What is required: In the data that follows, find the line with "December 13, 2023 (91, 1173)"; transcribe it, every later line up to the one with "The Impact of Luxury Tax Laws", and that line as well, exactly and with no others.

Source information:
- - - - - - -

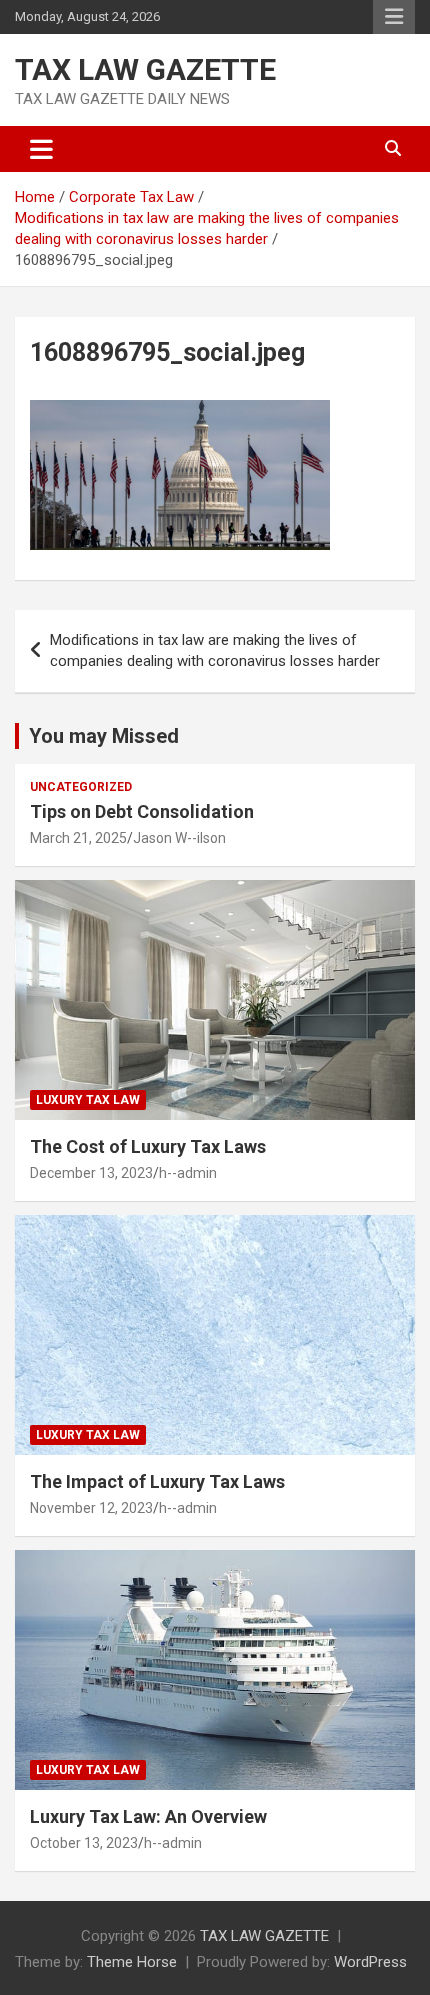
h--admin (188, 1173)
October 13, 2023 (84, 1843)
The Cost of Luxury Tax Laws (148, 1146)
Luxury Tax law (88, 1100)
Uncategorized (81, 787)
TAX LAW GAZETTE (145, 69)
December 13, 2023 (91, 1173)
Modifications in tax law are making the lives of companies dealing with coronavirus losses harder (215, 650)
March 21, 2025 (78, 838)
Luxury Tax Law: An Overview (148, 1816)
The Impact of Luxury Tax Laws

- - - - - - -

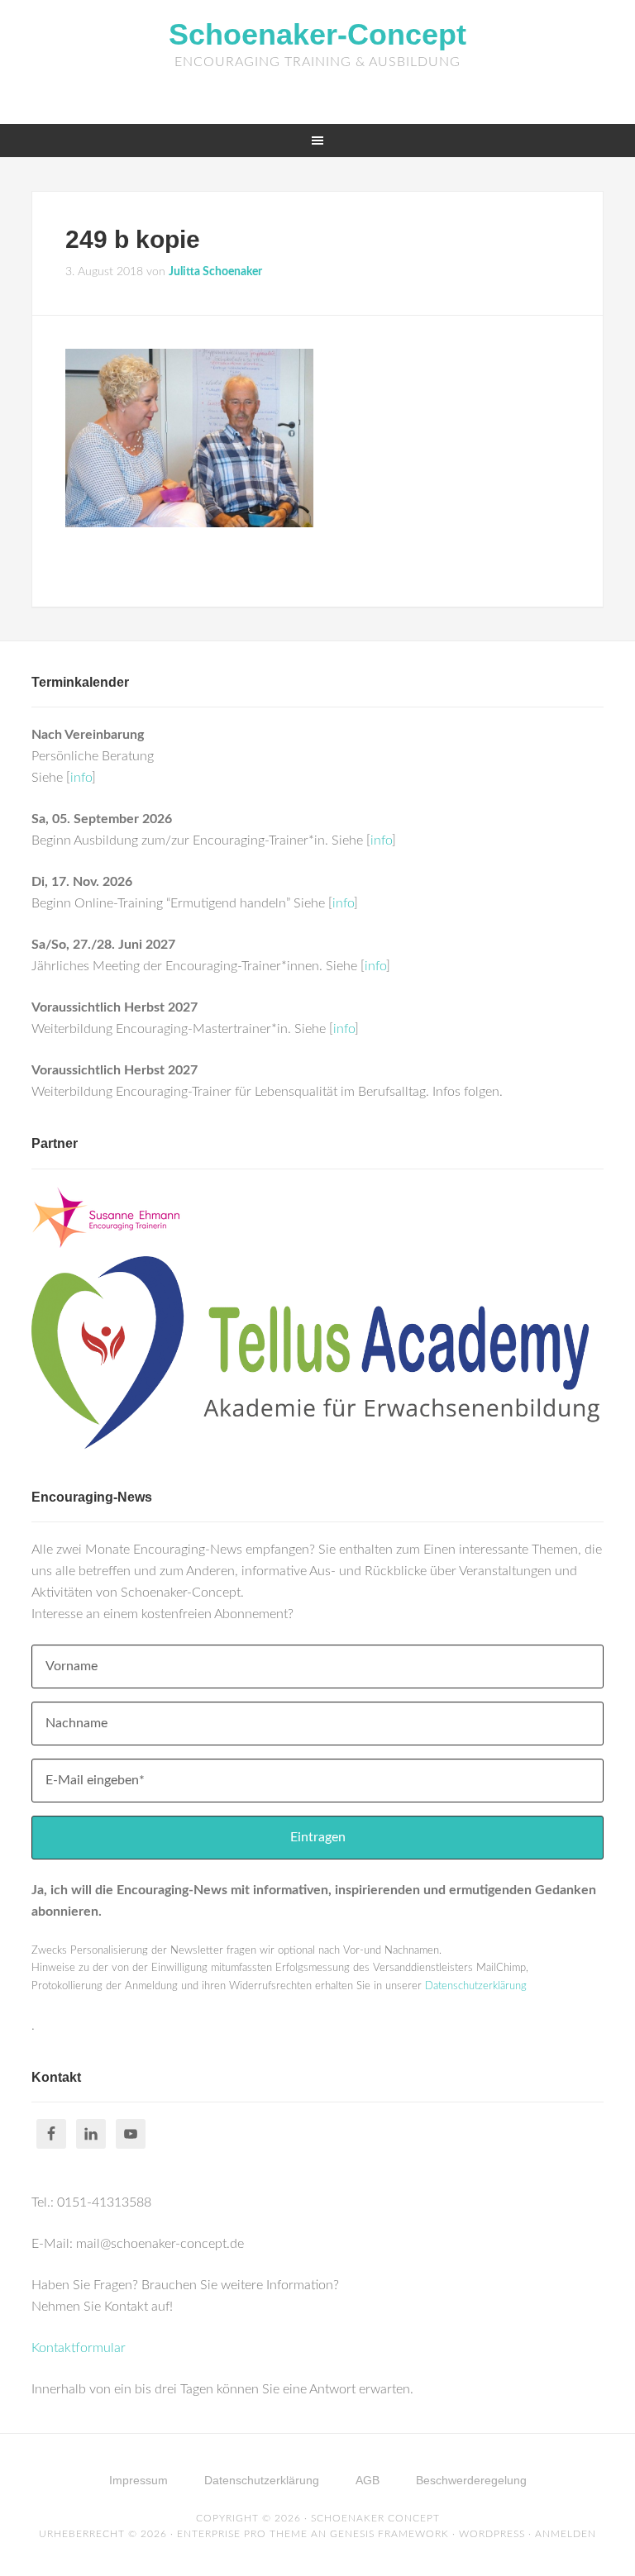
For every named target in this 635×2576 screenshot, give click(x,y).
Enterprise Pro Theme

- - - - - - -

Task response:
December 13, 2023 (91, 1173)
Modifications in tax law are making the lives of companies dealing with coronavirus losses harder (215, 650)
March 21, 2025 (78, 838)
Luxury Tax Law: An Overview (148, 1816)
The Impact of Luxury Tax Laws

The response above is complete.